Warsaw lies on the Vistula River, a significant transport artery running through central Poland with access to the Baltic Sea, and near where the Vistula converges with other rivers flowing into eastern Poland, giving it advantages in commerce and communication. Placed halfway between the Carpathian Mountains and the Baltic Sea, the city has a relatively humid, cool climate with temperatures ranging from around +27 F in January to about +67 F in July.

The vast sprawl of Warsaw’s contemporary suburbia is largely made up of seemingly endless expanses of uniform, prefabricated concrete apartment blocks. Gated community developments have also become very popular. Modern Warsaw struggles with transportation and infrastructure issues mainly as a result of suburban sprawl.

Currently there is no ring road around the city, which forces all traffic to congest downtown and leads to some of the worst traffic in Europe. The city’s second subway line has also been delayed for years but is slated to open in 2015.

Demographically, Warsaw, much like the rest of the country, struggles with a population squeeze from an ageing society and the loss of young skilled workers who head to Western Europe for better wages and a higher standard of living. Like the rest of Poland, most of Warsaw is dominated by ethnic Poles and practicing Catholics. Moreover, spatial segregation along racial and socioeconomic lines due to the rising popularity of gated communities  is an increasingly troublesome trend.

Early History

According to one version of the legend, Warsaw was originally grounded on the site of the hut of a fisherman named Wars, who saved a lost local prince from hunger. War’s wife was named Sawa and, in honor of their good deed, the prince named the area Warsaw.
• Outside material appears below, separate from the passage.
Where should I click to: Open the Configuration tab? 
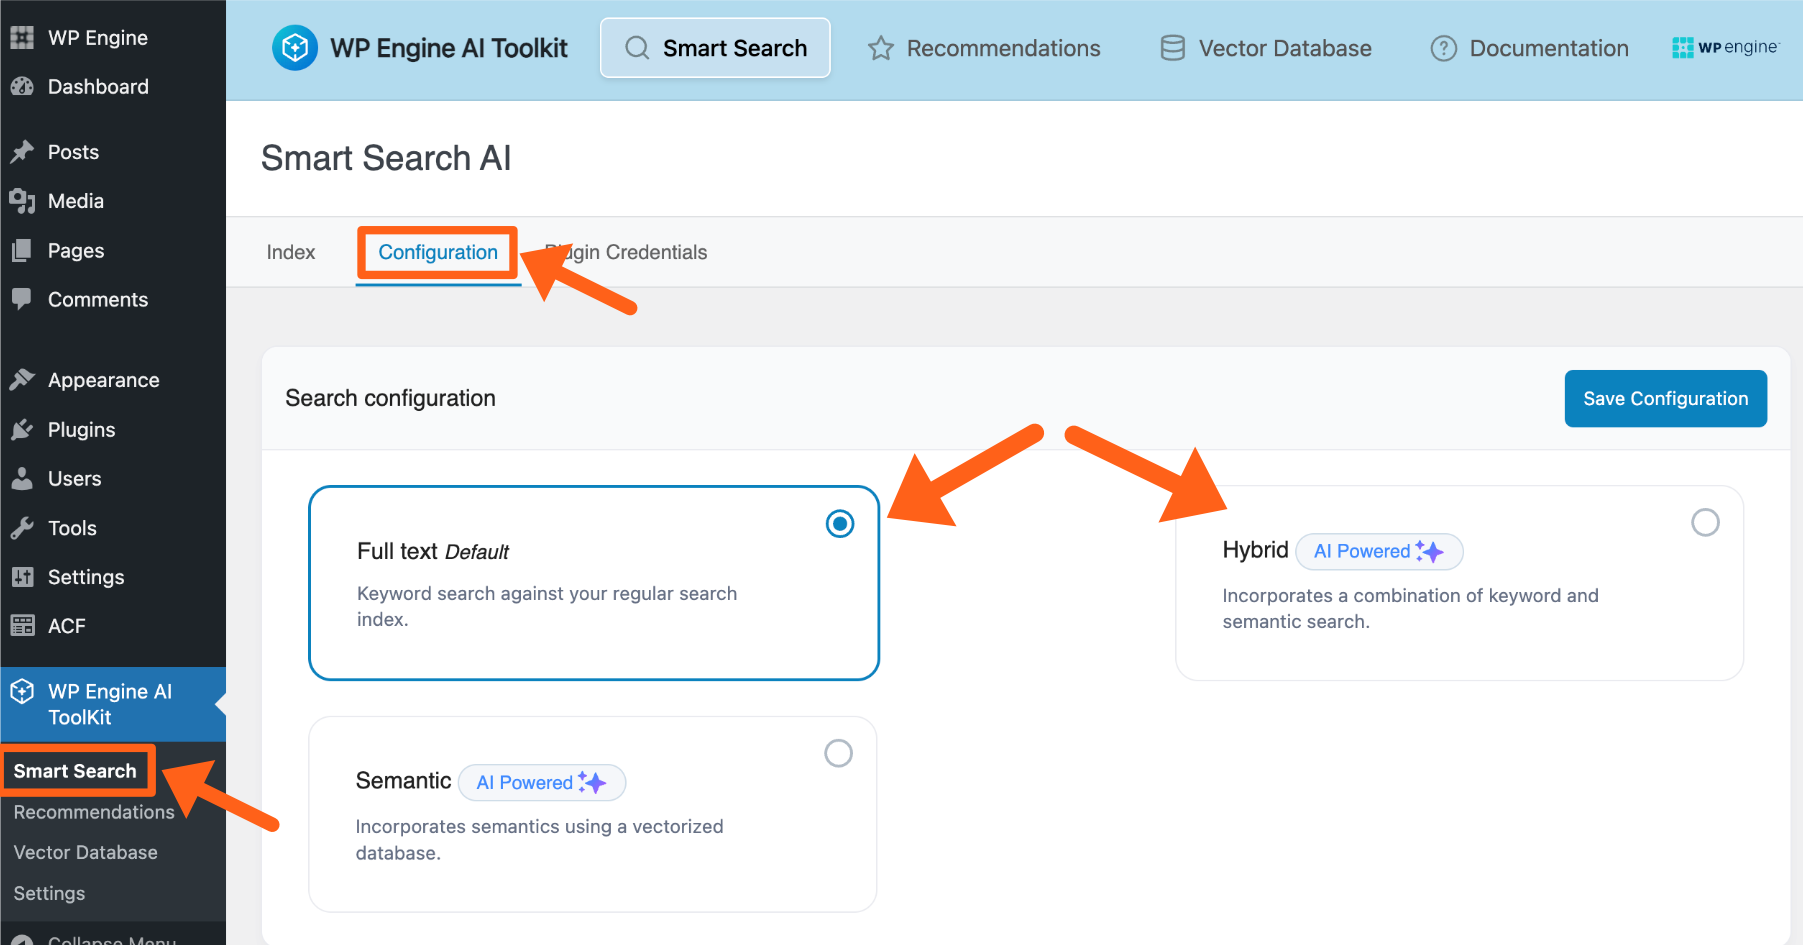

A map of Poland showing surrounding countries.

The earliest written record, however, indicates that Warsaw was likely founded ca. 1300 by Duke Boleslaw II of Masovia, one of the five duchies of Poland at the time. By 1413, the city was the capital of Masovia.

After the signing of the Union of Lublin in 1569 and the foundation of the Polish-Lithuanian Commonwealth, Warsaw became the permanent seat of the Sejm, a parliamentary body comprised of Polish and Lithuanian nobles. Warsaw was originally chosen for this because of its central position between Krakow, then the Polish capital, and Vilnius, the Lithuanian capital. However, soon the Polish King Sigismund III Vasa moved his royal court to Warsaw in 1596, making the city the capital of both the Kingdom of Poland and the entire Commonwealth.

Warsaw grew rapidly as the Commonwealth flourished. This was cut short in the 1650s by an invasion now known as the Swedish Deluge. According to some Polish historians, the conflict left Poland with greater devastation than it experienced in the Second World War, with some 180 cities plundered and destroyed, including Warsaw. Out of a pre-war population of 20,000, only 2,000 remained in Warsaw after the war.

The Commonwealth would never really recover from the conflict. However, Warsaw, as the center of what was left of the state, was rebuilt and redeveloped. After the election of King Jan III Sobieski in 1683, Warsaw grew dramatically, both economically and culturally. He built the still-standing baroque Wilanów Palace at this time and supported Polish artists and musicians. Both the Krasiński Palace and the Sakramentek Church were originally built under his reign.

Under the Saxon rulers that followed, Warsaw received its massive baroque urban plan, called the Saxon Axis, which contributed greatly to shaping the architectural image and tone of the city, although the plan was never fully completed. The systemic demolition of “chaotic” or non-complimentary groups of buildings allowed the emergence of many important places in the capital, such as the Saxon Palace (Pałac Saski) and Saxon Gardens (Ogród Saski) which have survived until today.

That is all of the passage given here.